Malware analysts often want to extract these configurations as part of their research. Creating and maintaining robust, automated configuration extractor scripts is normally time-consuming and requires manual reverse-engineering. VMRay’s granular API monitoring can often help with this.
When the malware payload starts, the malware needs to parse its configuration to read parameters such as C2 URLs. For parsing the configuration, malware often uses convenience functions for converting between types (e.g. string to integer, ASCII to unicode), or splitting and parsing the string. These API calls make the plain text configuration items visible to monitoring.

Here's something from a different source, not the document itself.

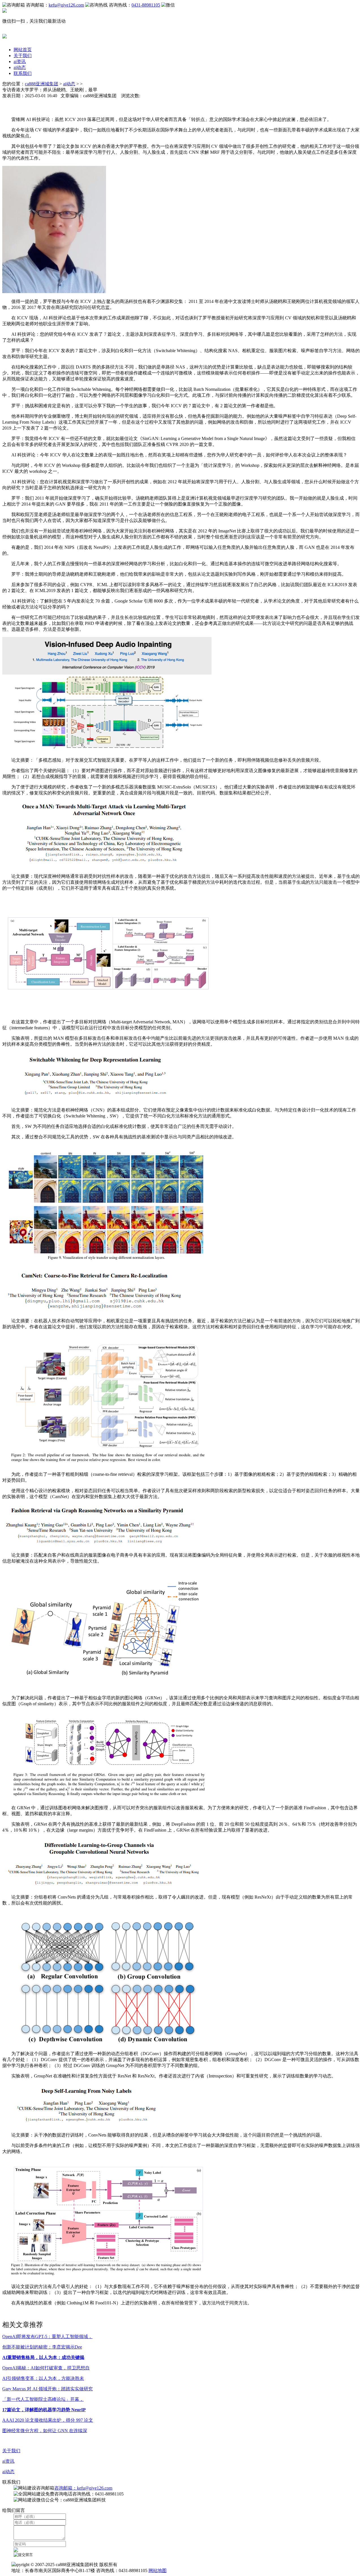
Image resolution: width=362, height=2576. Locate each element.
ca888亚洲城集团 (41, 83)
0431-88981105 (146, 5)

Example analysis: Trickbot
Trickbot uses configurations for each module and the loader itself. The malware stores these valuable files on disk, but, unfortunately, they are encrypted securely with AES. During its execution, Trickbot reads these files from disk, decrypts and parses them. The decrypted configurations are in XML format, and most notably contain large lists of C2 addresses. The XMLs appear in the VMRay function log as parameters as they are parsed, making it easy for analysts to extract configurations.
VMRay Analyzer Report: https://www.vmray.com/analyses/e1a3d8c2c842/report/overview.html
Direct link to function log of the analysis: https://www.vmray.com/analyses/e1a3d8c2c842/logs/flog.txt
Direct link to function strings of the Trickbot process loading the configuration: https://www.vmray.com/analyses/e1a3d8c2c842/report/function_strings_process_17.txt
As we can see from the examples above, much can be learned when scripts are de-obfuscated and the function strings parsed. However, the capability to do this level of analysis is simply not possible using traditional sandbox technology. In designing these systems, the engineers were constrained in an either/or situation – do an analysis rapidly and not thoroughly OR do a painfully slow, thorough analysis.
Unlike traditional sandbox technology, VMRay has the ability to be both fast and accurate because it operates entirely in the hypervisor layer. This unique design allows our software to monitor all the API calls made by a code sample, giving analysts deep insight into malware behavior that is lacking in other solutions.